Stored records:
<<<<

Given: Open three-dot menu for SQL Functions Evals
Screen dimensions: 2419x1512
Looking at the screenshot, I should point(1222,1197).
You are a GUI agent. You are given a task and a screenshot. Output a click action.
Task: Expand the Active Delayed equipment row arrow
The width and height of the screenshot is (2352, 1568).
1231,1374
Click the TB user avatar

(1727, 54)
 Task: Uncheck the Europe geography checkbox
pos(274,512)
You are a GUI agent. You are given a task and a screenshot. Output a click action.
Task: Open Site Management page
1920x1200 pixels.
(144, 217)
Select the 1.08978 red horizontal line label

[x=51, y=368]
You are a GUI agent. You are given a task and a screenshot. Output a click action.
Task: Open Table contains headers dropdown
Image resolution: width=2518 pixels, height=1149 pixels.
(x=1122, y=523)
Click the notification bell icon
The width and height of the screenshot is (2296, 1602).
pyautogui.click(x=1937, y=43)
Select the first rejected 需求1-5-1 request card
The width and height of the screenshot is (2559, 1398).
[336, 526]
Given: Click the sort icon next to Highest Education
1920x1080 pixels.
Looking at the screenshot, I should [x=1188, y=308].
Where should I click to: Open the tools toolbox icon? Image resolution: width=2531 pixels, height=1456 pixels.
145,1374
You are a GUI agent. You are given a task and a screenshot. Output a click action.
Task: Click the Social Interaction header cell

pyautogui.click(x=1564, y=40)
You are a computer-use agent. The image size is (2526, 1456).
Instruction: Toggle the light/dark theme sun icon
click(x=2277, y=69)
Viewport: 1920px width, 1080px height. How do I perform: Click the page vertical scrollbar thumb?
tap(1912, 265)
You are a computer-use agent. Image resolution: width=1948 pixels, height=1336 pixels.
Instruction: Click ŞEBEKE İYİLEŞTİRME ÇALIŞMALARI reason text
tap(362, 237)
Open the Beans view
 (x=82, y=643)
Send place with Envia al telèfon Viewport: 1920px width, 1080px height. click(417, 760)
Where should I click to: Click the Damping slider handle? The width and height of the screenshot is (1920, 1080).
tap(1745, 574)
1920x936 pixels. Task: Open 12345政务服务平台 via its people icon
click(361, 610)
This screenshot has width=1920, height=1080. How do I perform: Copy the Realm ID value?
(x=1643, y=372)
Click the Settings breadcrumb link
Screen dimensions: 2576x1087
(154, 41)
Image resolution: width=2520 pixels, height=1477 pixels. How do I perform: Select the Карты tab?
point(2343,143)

>>>>

WHAT NEEDS TO BE DONE:
Go through the entries above and count the lines containing the word "computer"; give only that count.

TASK ANSWER:
2